Mercedes zeigt radikales Airbox-Design

Mercedes GP Airbox Foto: xpb 10 Bilder

Mercedes GP kommt nach Spanien mit einem völlig überarbeiteten Auto. Was aber kaum einer wusste: Neben dem Radstand wurde auch die Airbox am Silberpfeil umgebaut. Mercedes verwendet ein Design, das man so noch nicht gesehen hat.

06.05.2010 Tobias Grüner

"Das ist schon cool, wenn man etwas Neues ausprobieren kann, was sonst noch niemand am Auto hat", freute sich Nico Rosberg am Donnerstag (6.5.) im Fahrerlager von Barcelona. "Es sieht richtig futuristisch aus."

Zweigeteilter Lufteinlass am Mercedes

Erste Bilder der neuen Airbox am Silberpfeil geben dem deutschen WM-Zweiten recht. Die Mercedes-Ingenieure haben sich ein komplett neues Konzept überlegt. Ein breiter vertikaler Mittelsteg teilt den Lufteinlass komplett in zwei Hälften. Schon bei der Vorgängerversion wurde der Luftstrom Richtung Motor aufgesplittet, allerdings erst hinter der einteiligen Öffnung.

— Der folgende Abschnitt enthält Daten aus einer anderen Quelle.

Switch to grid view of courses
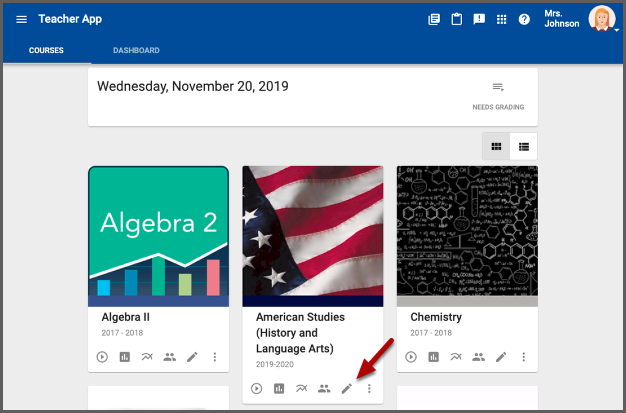This screenshot has width=626, height=413. point(496,147)
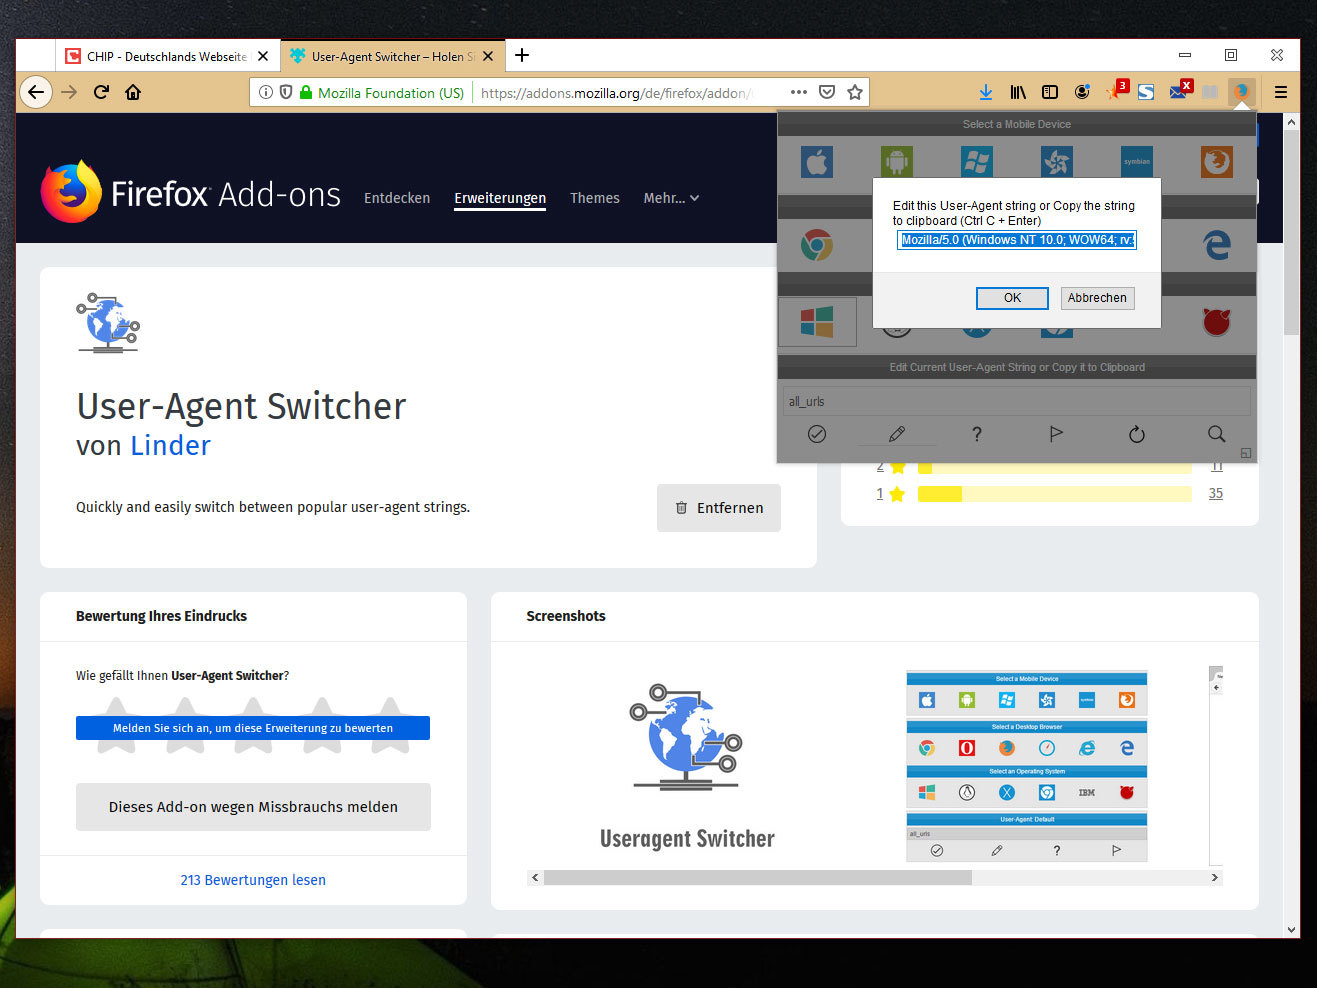Image resolution: width=1317 pixels, height=988 pixels.
Task: Open Firefox downloads arrow in toolbar
Action: coord(985,92)
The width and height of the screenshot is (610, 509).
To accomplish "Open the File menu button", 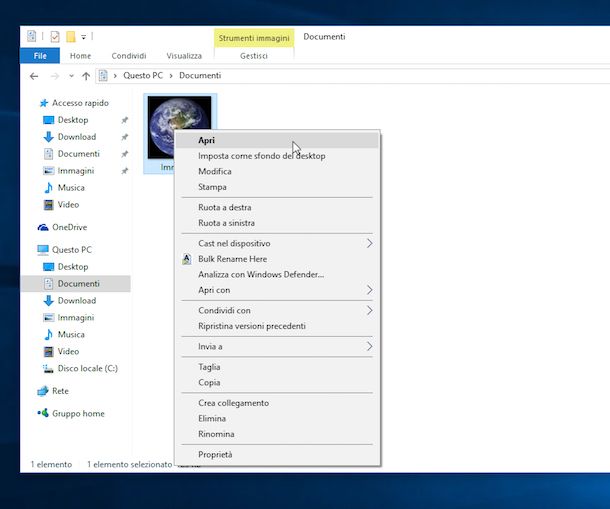I will point(40,56).
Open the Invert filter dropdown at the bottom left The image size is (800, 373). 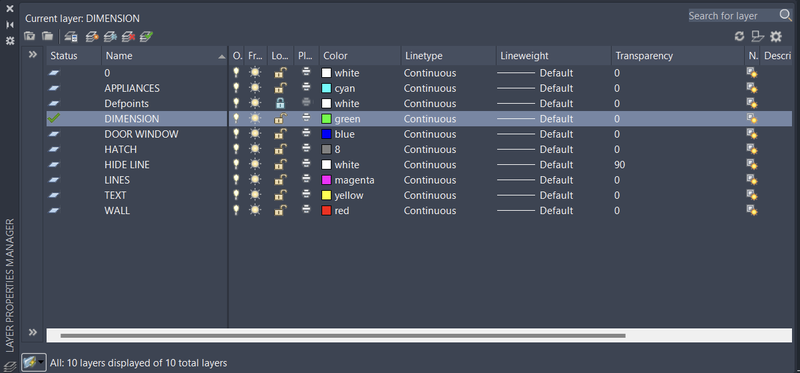point(34,362)
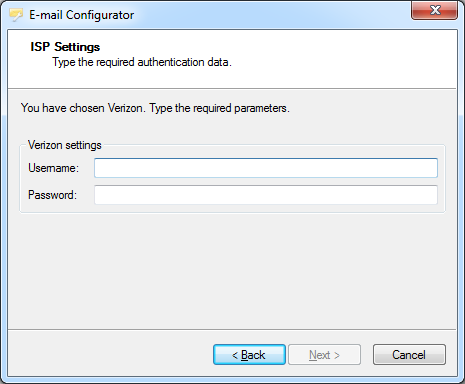Focus the Username text field
Viewport: 465px width, 384px height.
[266, 168]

Die Einlässe der Airbox sind durch die Änderung nun deutlich weiter nach hinten Richtung Heck gewandert und nach unten versetzt. Mercedes verspricht sich dadurch eine bessere Anströmung des Heckflügels. Die Lufteinlässe blenden den Flügel deutlich weniger aus als zuvor. "Das sagt zumindest der Windkanal", erklärt Norbert Haug. "Ob es funktioniert sehen wir erst auf der Strecke."

Schon vor der Saison überraschte Mercedes durch die Form der Airbox, die deutlich tiefer als bei der Konkurrenz angebracht war. Um die Maßangaben des Reglements einzuhalten, musste auf das "Dach" sogar noch ein schmaler Steg gesetzt werden.

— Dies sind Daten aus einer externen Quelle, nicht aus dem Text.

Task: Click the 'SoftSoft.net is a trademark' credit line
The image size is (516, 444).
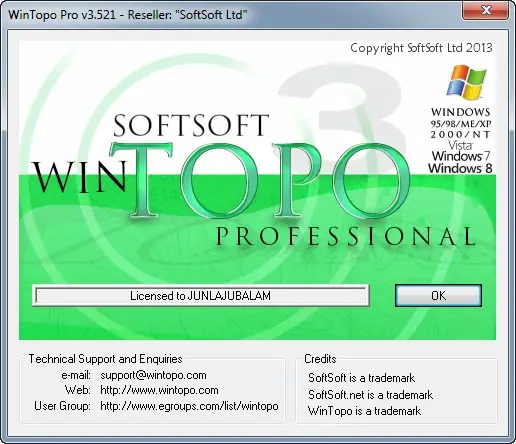Action: point(370,395)
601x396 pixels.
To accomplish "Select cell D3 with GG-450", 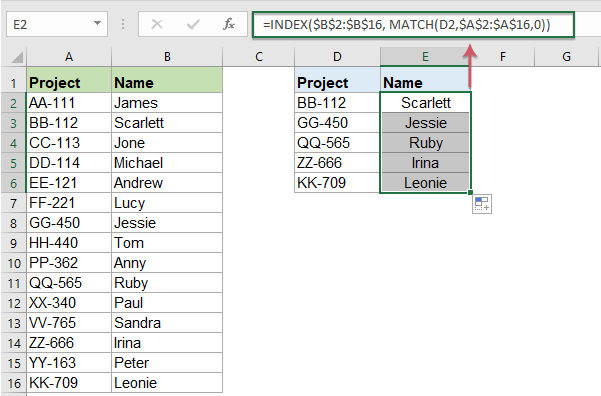I will [x=337, y=123].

Noch kein F-Duct-System in Barcelona

Mit dem Heckflügel ist die Airbox allerdings noch nicht verbunden. "Wir haben leider noch kein F-Duct-System wie McLaren", erklärte Rosberg. "Der Heckflügel ist vom Prinzip der gleiche wie in Shanghai. Er wurde nur leicht modifiziert. Der längere Radstand und die Airbox sind die einzigen fundamentalen Änderungen." Zum Sprung an die Spitze reicht das wohl aber noch nicht. "Red Bull war zuletzt noch weit entfernt. Da müssen wir Schritt für Schritt rankommen."